Это утро, как я уже сказал, стояло холодное, хотя резкого, обычно дующего из Испании ветра не было. И все же холод заставил меня спрятать руки в карманы тулупа и, постукивая нога об ногу, ходить вокруг спуска в шахту. Потом я тоже решил воспользоваться теплом барака. Когда я вошел, находившиеся там пристально, с испугом посмотрели на меня. Я понял, что причиной было жесткое выражение моего лица. В этот самый момент я увидел рядом с собой Кандоласа. Он панибратски положил мне руку на плечо и твердо сказал:
— Бросьте, патрон. Это обычный саботаж…
Мне не нравился Кандолас. Рудник, по сути дела, напоминал сточную канаву: здесь можно было встретить кого угодно. И голодного крестьянина, сбежавшего из-за низких заработков на ферме в надежде, что эта работа окажется хорошо оплачиваемой, и оставшегося без средств к существованию актера, который пришел сюда, обегав все городские и провинциальные конторы, и обедневшего сеньора, не желающего унижаться, прося милостыню, и даже деклассированные элементы. Здесь были и бродяги и убийцы. Кандолас принадлежал как раз к этой последней категории. По меньшей мере это был законченный бродяга. Я прилагал все усилия, чтобы рудник жил единой, дружной, большой семьей, не допускал несправедливости, подобострастия и жульничества за счет простодушных. Каждому свой хлеб и право чувствовать себя человеком. Именно потому, что я вел себя естественнее и проще, чем мои коллеги, и предпочитал коротать долгие вечера в обществе проходчиков и других рабочих, а не в кругу технического персонала, который собирался, как правило, на попойки в своей комнате, где играло радио, а может, почему-либо еще шахтеры уважали меня. И все-таки панибратское отношение Кандоласа, хотя с подобного рода людьми я старался держаться строго, коробило меня. Однако все отребье рудника одобряло его весьма сомнительное расположение ко мне, к изумлению деревенских парней, говоря: «Инженер Роша — свой!»

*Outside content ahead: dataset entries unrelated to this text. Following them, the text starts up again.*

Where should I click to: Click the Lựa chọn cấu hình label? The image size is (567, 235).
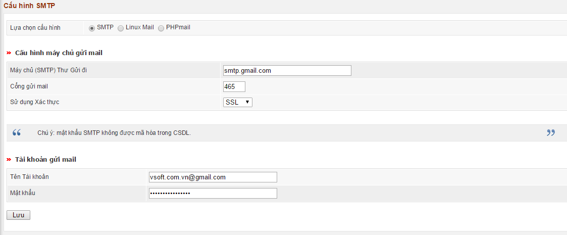coord(35,28)
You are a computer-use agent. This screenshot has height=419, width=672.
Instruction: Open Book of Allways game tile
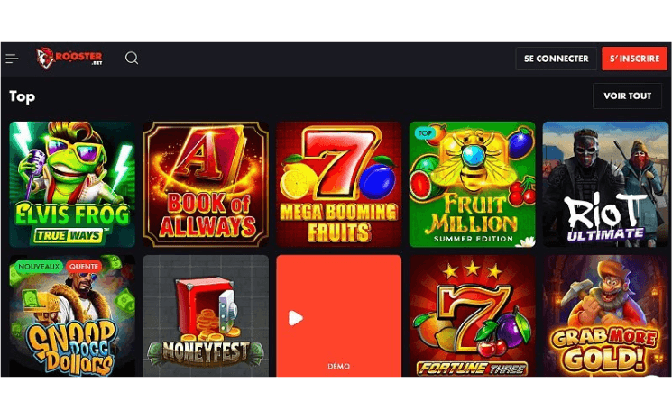(x=206, y=185)
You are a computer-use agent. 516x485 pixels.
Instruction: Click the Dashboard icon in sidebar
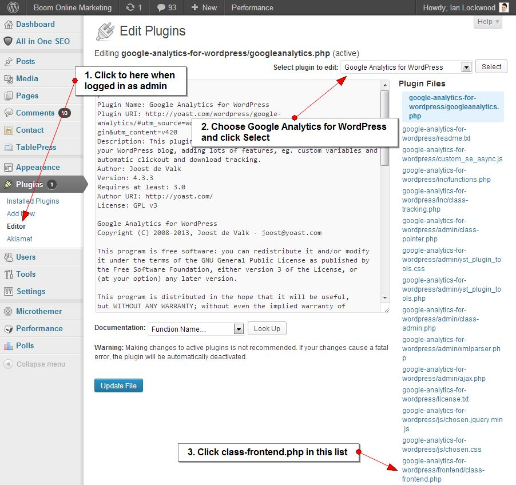tap(8, 25)
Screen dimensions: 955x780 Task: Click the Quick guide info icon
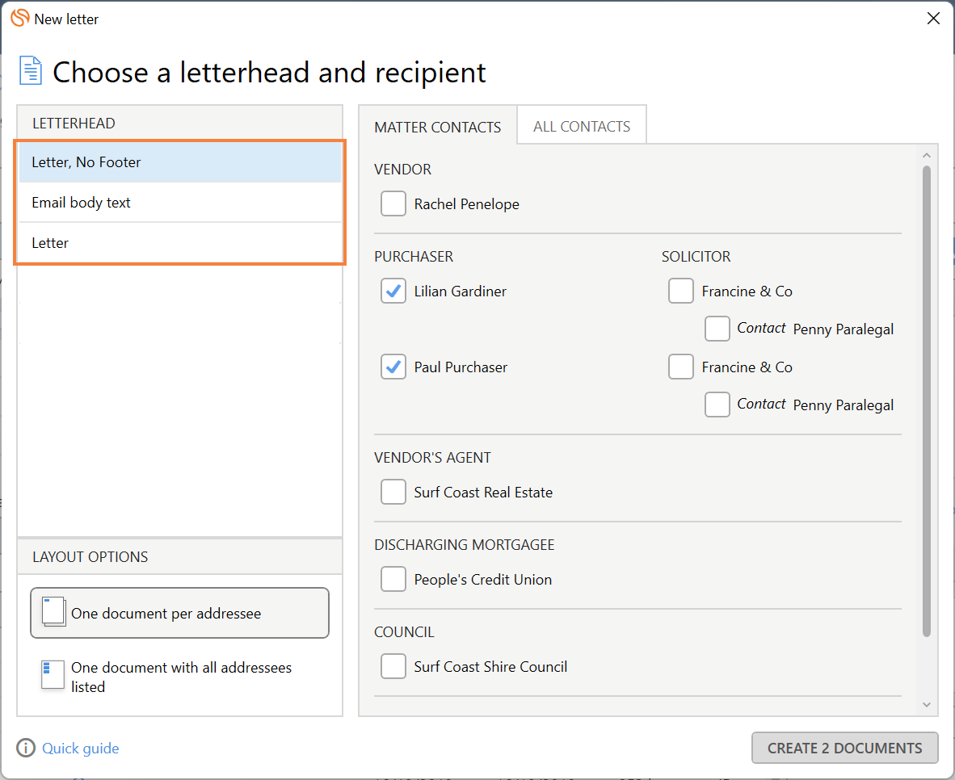[26, 748]
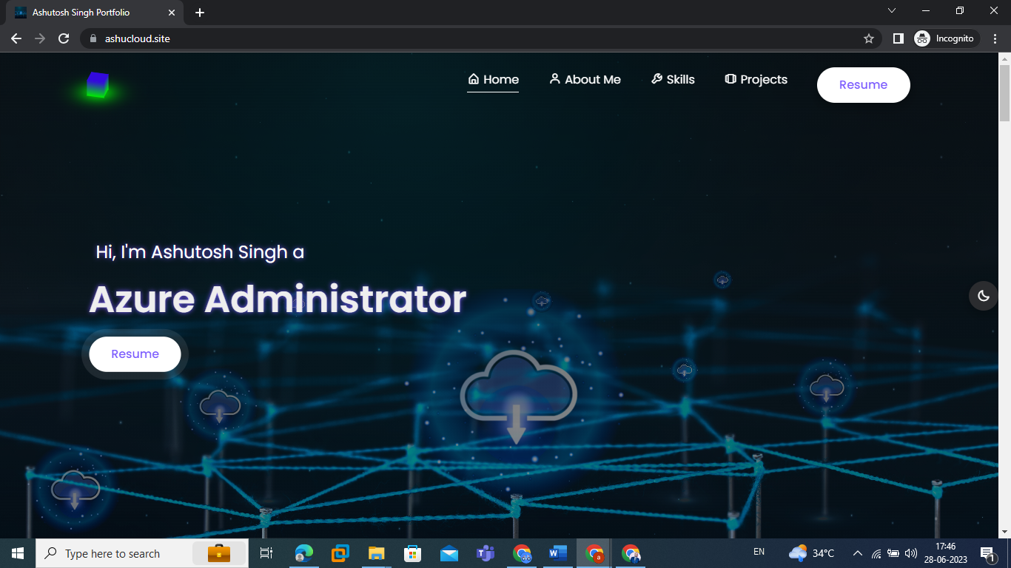Click the Incognito profile indicator
Viewport: 1011px width, 568px height.
[x=946, y=38]
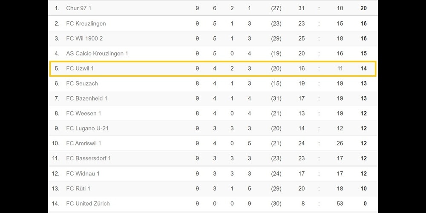
Task: Click Chur 97 1 points total 20
Action: (363, 8)
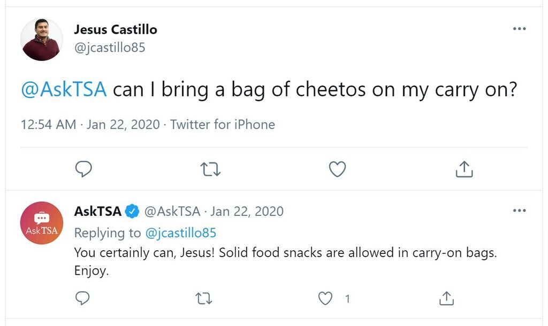Click the AskTSA account name in reply
Image resolution: width=548 pixels, height=326 pixels.
pyautogui.click(x=98, y=211)
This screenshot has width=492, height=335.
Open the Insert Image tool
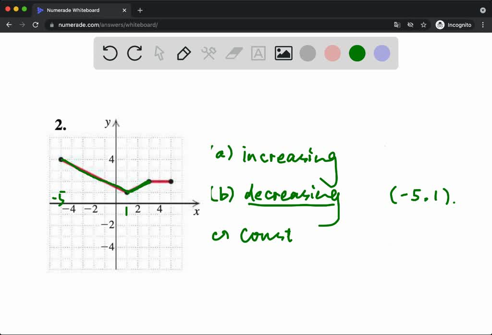point(283,53)
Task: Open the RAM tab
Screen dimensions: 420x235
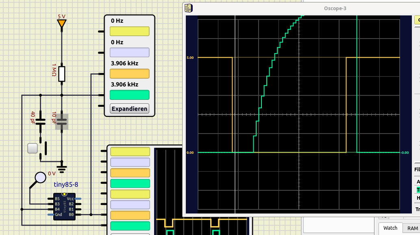Action: 413,229
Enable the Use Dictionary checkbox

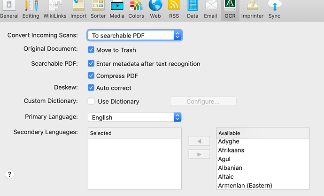[x=91, y=101]
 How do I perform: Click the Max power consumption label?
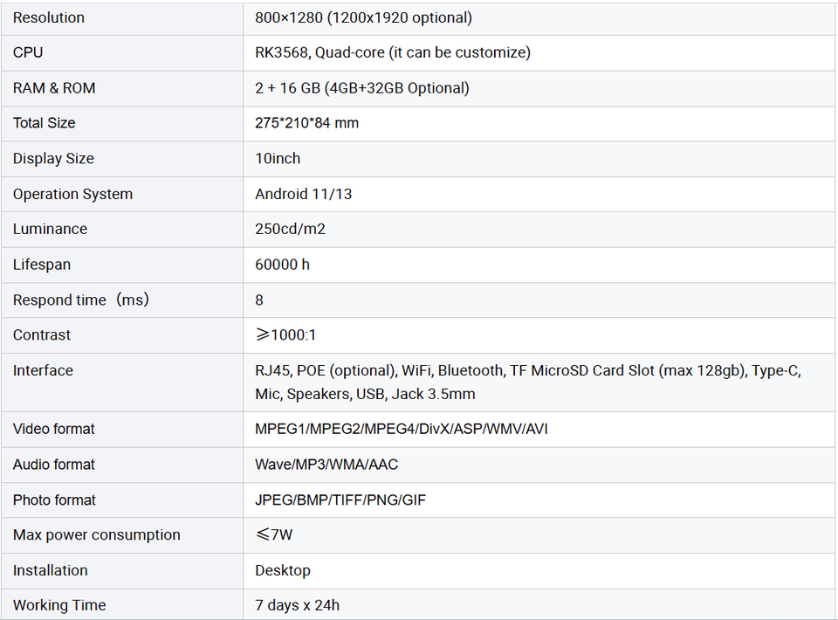coord(97,535)
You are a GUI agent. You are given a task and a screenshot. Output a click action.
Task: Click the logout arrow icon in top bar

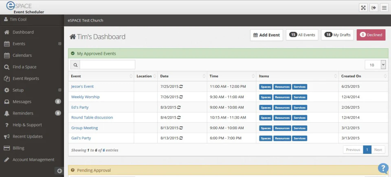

Я считался «своим». И работяги почтительно кланялись мне, не пытаясь разгадать эту загадку или, наоборот, надеясь, что и им выпадет счастье вступить в это таинственное братство.
Я ничего не ответил Кандоласу. Тем временем сторож, нацепив на длинную вилку хороший кусок свиного сала, отправил его в огонь. От жара в печи сало съежилось, как картон, и по вилке побежал, пачкая руки, жир.
— Сало — это лучшее, что я знаю в жизни, — сказал сторож.
— Только потому, что не знаешь ничего другого! — бросил кто-то.
Все улыбнулись шутке товарища. Я же, глядя на огонь и продолжая думать о том, что происходило за пределами барака, в шахте, никак не реагировал.
— Послушайте, на вашем месте, — снова заговорил Кандолас, — я не обращал бы внимания…
Он говорил медленно, то и дело вставляя смешно звучащие для нас, португальцев, испанские слова и растягивая гласные.